Re: Question on Structuring Product Attributes

From: -CELKO- <jcelko212_at_earthlink.net>
Date: Tue, 18 Oct 2011 12:18:19 -0700 (PDT)
Message-ID: <364e8f52-53c5-4c83-b8a9-96d4acbce639_at_k2g2000yqh.googlegroups.com>


>> Sounds and looks like the volumes of text you are famous for posting. Smells like bulldust. All red herrings and distractions, in order to avoid dealing directly with any of the issues I have raised. <<

Personal attacks are not issues. You have never worked with the SQL Standards, probably have worked on less than a dozen SQL implementations, have never been part of a team designing optimizers. You also have a number of conceptual problems, which seem to be the result of confusing the abstract standards and RM versus particular implementations.

>> Tables have "cardinality", do they ? Is that in your new book “Mangled Relations for Dummies* <<

No actually it is in SQL:2005 Part II. I t is a bad idea to go up against a man who keeps the ANSI/ISO Standards on his desk :) And after as decade on X3H2, I have a good idea where to look.



4.14.1 Introduction to tables

A table is a collection of rows having one or more columns. A row is a value of a row type. Every row of the same table has the same row type. The value of the i-th field of every row in a table is the value of the i-th column of that row in the table. The row is the smallest unit of data that can be inserted into a table and deleted from a table.

A table T2 is part of a column C of a table T1 if setting the value of T1.C to a NULL value (ignoring any constraints or triggers defined on T1 or T1.C) would cause T2 to disappear.

The most specific type of a row is a row type. All rows of a table are of the same row type and this is called the row type of that table.

The degree of a table, and the degree of each of its rows, is the number of columns of that table. The number of rows in a table is its cardinality. A table whose cardinality is 0 (zero) is said to be empty.

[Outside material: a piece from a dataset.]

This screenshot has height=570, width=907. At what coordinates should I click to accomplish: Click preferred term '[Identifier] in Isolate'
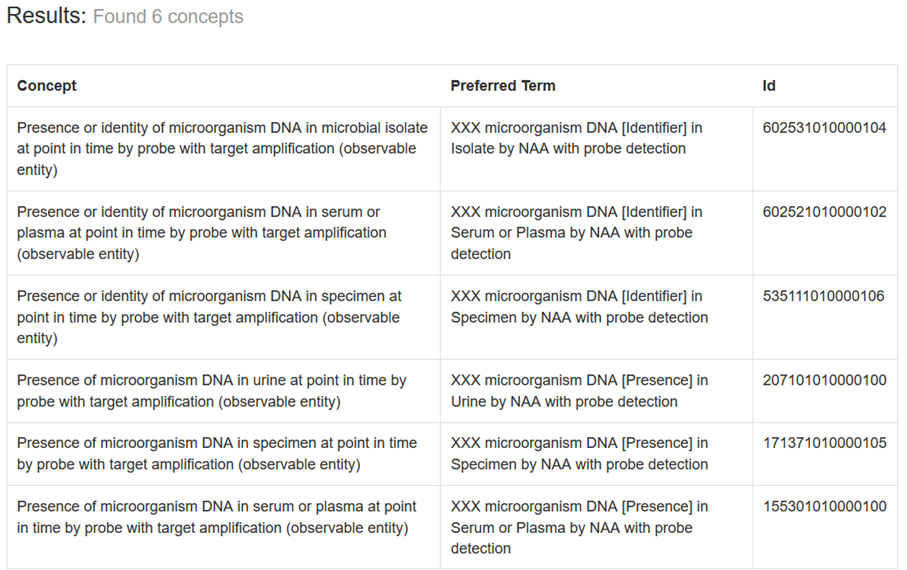576,139
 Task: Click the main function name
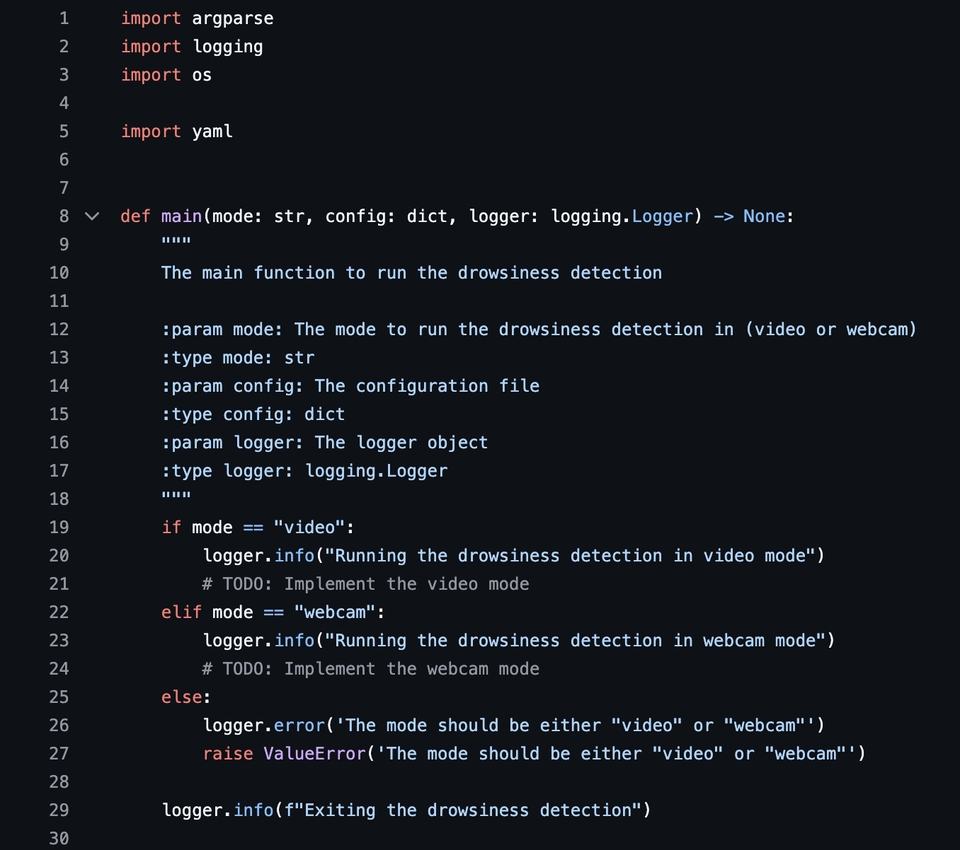point(181,216)
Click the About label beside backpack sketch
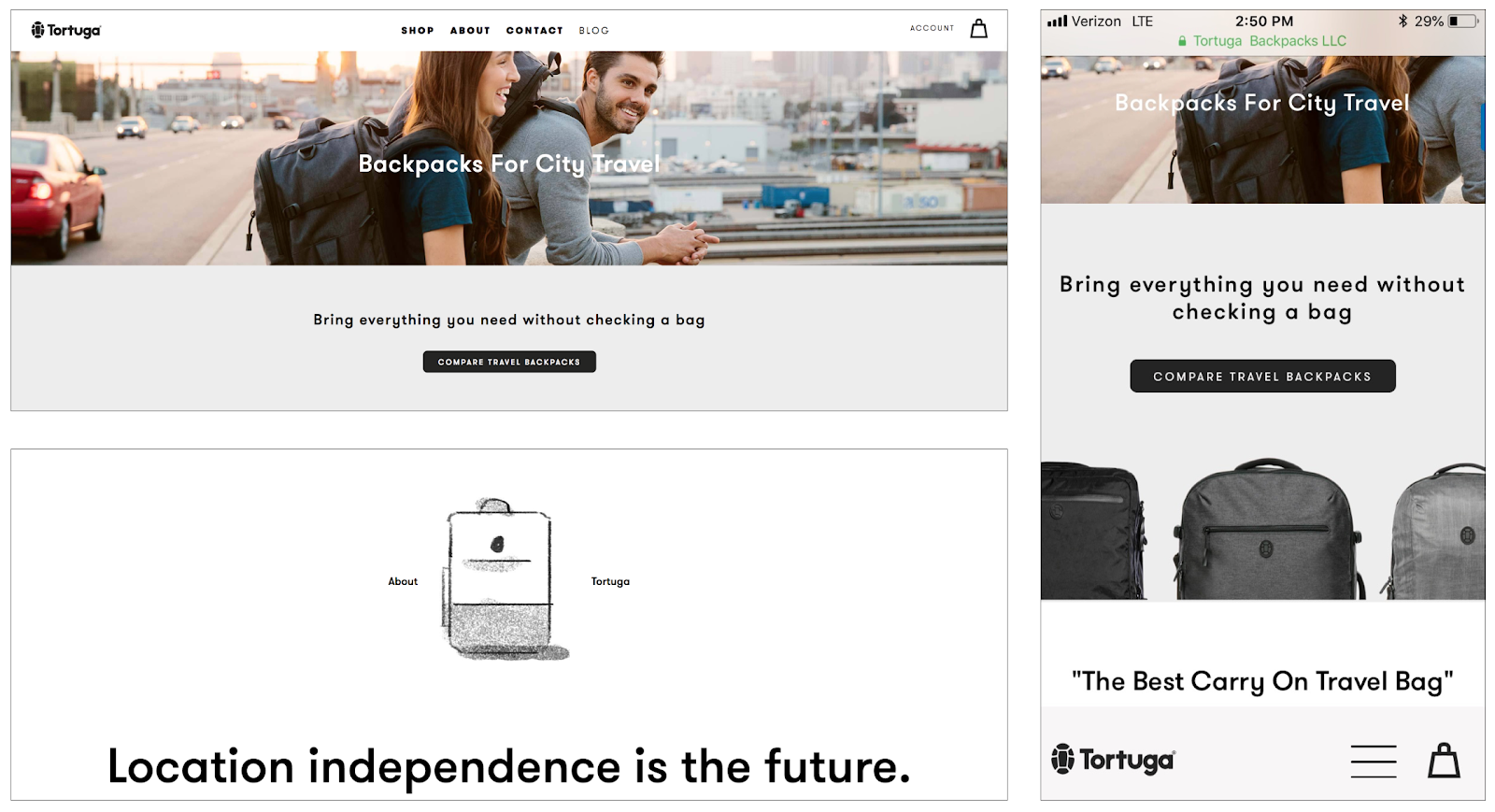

The term Cardinality is originally from Set Theory, where we are more worried about finite and transfinite sets. And even more with kinds of infinite sets.

>> Well you should start checking the showplans or query plans and testing the code before you provide consulting. Until you post one of those, proving your assertion, it remains bulldust, and just another distraction. <<

Run a EXISTS (SELECT *), EXISTS (SELECT 1), EXISTS (SELECT x), and EXISTS (SELECT a+b), look for any difference in the SHOWPLAN, EXPLAIN, or what each vendor is used for this system utility.

>> 1. A query is a query. There is no such thing as a "table level construct" for what you have identified or for the SELECT you have given. <<

No, sorry. Do not confuse a uniform syntax with uniform semantics. A SELECT in a CURSOR body has limitations, a SELECT in a subquery has to be in parentheses, a SELECT in an INSERT INTO has limitations, etc.

The model we used in SQL is a hierarchy. The outer level is the schema; here the schema information tables and schema objects are exposed to an ADMIN . An ADMIN has the DROP, CREATE and ALTER privileges; a USER does not. Her is where DRI actions live, etc.

The “DROP <schema object>” is at the table level; we do not care about the rows or columns inside the table. Likewise EXISTS (SELECT * ) and COUNT(*) at the table level.

The next level is the rows. The INSERT INTO uses rows are its unit of work, multi-column CHECK() constraints, etc.

Finally, we have the column level, where simple column CHECK(), DEFAULT, NOT NULL, etc.

>> 2. Some of the SQLs are smart enough to *ignore* the column list and others are not. <<

I cannot think of any current SQL product that does not use this optimization pattern:
1) Throw exception if table not in the schema information tables 2) Look for single table parameter without a WHERE clause and check cardinality in schema information tables. This is short-circuit evaluation at the schema level. Hey, it pays off! 3) Look for empty tables in the FROM clause. This is short-circuit evaluation at the table level.
4) Perform the filters in the WHERE, then do the joins in the FROM clause. This step is done with special code for the joins, since we do not have to return the whole row.
5) Return FALSE when the result set has a row, This is short-circuit evaluation at the row level.
6) Otherwise, return TRUE; there is no UNKNOWN in this predicate.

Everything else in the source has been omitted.